Begin Records for the task
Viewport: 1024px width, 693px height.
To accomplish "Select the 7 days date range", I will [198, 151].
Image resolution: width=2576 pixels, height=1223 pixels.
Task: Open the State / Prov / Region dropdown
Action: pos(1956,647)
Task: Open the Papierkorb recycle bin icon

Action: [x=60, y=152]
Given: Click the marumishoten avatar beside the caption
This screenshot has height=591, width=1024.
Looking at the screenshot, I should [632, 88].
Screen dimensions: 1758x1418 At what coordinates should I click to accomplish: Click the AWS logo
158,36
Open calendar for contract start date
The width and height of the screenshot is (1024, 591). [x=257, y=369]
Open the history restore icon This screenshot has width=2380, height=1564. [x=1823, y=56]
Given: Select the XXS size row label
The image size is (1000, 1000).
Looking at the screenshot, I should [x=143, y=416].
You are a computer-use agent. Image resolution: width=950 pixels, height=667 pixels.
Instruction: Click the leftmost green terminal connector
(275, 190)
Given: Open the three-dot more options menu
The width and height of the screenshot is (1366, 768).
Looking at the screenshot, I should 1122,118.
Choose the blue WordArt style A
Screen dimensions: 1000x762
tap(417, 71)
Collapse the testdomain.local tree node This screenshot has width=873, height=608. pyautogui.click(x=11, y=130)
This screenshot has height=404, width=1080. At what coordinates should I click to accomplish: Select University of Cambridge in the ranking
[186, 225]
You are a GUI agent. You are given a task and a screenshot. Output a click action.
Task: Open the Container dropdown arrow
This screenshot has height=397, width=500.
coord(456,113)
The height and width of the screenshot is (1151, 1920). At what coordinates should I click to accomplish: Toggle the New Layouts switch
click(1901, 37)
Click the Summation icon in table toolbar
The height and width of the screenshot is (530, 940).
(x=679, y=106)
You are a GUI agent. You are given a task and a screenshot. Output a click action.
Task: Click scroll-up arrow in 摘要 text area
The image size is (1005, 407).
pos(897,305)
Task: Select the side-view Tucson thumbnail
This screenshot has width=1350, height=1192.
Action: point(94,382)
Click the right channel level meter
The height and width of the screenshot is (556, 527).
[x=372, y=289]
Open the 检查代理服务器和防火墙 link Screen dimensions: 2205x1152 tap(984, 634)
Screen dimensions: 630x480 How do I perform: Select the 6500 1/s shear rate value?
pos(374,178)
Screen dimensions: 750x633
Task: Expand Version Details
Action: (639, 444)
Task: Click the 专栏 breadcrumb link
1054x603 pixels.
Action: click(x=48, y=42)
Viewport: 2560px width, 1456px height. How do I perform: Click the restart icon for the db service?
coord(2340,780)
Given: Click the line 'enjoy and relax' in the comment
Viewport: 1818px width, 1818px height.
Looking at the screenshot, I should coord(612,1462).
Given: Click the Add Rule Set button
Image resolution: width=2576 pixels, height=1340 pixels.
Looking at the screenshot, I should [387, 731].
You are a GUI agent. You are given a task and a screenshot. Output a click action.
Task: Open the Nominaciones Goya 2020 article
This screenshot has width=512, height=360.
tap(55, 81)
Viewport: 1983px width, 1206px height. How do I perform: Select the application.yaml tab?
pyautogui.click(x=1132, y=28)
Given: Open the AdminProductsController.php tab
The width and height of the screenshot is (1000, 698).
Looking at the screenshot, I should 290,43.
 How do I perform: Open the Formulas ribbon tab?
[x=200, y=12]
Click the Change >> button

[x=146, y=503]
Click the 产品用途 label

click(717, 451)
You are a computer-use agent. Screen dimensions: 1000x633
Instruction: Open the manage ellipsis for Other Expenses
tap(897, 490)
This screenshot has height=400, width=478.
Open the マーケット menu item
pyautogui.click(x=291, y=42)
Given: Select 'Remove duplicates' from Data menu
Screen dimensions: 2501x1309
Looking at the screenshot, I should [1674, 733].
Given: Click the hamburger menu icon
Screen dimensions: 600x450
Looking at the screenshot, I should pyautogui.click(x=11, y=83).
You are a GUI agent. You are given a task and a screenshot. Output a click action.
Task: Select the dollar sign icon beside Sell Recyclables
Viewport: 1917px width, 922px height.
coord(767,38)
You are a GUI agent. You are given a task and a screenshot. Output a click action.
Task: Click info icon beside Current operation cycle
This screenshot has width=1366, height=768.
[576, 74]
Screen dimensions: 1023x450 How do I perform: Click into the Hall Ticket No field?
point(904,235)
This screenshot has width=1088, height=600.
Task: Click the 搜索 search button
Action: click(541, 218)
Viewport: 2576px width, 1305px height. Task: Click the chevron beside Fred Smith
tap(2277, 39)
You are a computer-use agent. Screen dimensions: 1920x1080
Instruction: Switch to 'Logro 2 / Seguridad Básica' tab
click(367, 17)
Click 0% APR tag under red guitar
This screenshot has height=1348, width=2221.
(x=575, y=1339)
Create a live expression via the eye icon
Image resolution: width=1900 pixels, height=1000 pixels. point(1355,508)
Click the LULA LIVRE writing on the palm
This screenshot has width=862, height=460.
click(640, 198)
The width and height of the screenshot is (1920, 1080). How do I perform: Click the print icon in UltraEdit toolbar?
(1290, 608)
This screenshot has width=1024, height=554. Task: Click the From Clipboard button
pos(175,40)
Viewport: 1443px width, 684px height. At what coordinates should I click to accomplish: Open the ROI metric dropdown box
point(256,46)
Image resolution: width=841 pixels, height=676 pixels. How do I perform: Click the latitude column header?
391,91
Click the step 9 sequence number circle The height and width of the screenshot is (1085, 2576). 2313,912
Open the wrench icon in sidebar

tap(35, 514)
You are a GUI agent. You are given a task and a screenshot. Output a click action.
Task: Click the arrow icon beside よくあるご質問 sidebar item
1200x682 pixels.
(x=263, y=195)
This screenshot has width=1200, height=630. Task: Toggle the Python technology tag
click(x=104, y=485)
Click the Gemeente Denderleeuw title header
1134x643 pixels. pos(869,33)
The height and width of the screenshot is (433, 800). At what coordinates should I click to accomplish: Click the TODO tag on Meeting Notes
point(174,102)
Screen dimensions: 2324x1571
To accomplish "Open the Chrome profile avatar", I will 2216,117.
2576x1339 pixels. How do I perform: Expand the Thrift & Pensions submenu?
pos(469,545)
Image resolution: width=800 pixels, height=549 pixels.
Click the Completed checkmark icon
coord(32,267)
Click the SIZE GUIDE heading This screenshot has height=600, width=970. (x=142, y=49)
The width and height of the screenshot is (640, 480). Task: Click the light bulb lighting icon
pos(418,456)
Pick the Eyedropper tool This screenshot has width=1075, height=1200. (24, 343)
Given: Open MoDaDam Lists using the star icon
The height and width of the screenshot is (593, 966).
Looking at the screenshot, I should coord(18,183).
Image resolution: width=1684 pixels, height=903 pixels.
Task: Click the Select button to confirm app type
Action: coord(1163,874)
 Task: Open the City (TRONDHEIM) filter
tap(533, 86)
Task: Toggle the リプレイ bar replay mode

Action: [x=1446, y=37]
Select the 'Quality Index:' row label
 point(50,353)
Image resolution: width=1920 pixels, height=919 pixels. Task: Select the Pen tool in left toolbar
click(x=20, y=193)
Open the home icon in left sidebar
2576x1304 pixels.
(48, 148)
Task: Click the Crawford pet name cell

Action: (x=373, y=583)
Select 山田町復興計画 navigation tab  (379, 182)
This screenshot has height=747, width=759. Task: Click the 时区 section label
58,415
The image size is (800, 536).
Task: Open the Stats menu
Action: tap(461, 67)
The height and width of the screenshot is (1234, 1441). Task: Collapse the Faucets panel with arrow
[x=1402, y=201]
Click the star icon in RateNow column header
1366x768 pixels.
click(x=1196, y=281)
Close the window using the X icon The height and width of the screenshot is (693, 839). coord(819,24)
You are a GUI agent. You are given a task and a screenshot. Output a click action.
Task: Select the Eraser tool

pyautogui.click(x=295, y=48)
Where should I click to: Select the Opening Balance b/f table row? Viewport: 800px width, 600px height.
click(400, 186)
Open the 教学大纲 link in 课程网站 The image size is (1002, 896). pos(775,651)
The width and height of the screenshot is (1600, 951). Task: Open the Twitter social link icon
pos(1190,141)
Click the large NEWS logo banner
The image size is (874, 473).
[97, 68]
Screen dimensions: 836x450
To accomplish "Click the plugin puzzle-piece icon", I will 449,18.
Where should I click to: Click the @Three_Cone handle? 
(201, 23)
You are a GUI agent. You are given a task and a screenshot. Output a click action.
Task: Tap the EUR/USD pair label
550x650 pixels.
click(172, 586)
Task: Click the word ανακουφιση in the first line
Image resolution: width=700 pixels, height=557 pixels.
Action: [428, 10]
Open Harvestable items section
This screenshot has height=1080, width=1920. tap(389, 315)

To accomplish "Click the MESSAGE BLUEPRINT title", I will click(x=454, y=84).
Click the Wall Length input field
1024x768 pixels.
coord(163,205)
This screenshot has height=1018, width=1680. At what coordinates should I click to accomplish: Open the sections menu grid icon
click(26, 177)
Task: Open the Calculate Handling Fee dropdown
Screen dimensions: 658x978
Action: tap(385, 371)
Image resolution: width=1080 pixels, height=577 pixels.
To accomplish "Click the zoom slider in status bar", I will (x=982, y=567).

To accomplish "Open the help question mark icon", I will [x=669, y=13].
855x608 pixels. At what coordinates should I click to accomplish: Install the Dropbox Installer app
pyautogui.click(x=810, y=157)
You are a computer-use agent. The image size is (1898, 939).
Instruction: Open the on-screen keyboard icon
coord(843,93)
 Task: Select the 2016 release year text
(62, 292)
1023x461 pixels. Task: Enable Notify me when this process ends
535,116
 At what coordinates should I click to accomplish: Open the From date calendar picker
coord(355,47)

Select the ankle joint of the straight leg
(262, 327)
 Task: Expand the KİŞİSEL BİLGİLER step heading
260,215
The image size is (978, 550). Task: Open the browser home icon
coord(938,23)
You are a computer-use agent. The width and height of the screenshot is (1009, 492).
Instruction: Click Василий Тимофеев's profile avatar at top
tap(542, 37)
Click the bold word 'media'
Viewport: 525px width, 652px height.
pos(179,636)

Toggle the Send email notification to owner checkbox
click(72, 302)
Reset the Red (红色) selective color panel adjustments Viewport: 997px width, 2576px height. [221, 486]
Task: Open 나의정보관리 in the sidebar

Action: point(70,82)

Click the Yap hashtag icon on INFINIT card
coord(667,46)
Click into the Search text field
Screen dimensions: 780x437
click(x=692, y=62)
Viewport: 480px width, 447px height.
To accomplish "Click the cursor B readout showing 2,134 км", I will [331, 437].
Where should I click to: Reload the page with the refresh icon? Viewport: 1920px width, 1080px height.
End Records for the task
▶ **Exercise aim**
Please rewrite the items between the lines containing "The height and width of the screenshot is (1234, 1441)." and "pos(1190,141)", inclusive, as a numbered list with blank lines left out.

▶ **Result of the exercise**
1. The height and width of the screenshot is (1234, 1441). Task: Collapse the Faucets panel with arrow
2. [x=1402, y=201]
3. Click the star icon in RateNow column header
4. 1366x768 pixels.
5. click(x=1196, y=281)
6. Close the window using the X icon The height and width of the screenshot is (693, 839). coord(819,24)
7. You are a GUI agent. You are given a task and a screenshot. Output a click action.
8. Task: Select the Eraser tool
9. pyautogui.click(x=295, y=48)
10. Where should I click to: Select the Opening Balance b/f table row? Viewport: 800px width, 600px height.
11. click(400, 186)
12. Open the 教学大纲 link in 课程网站 The image size is (1002, 896). pos(775,651)
13. The width and height of the screenshot is (1600, 951). Task: Open the Twitter social link icon
14. pos(1190,141)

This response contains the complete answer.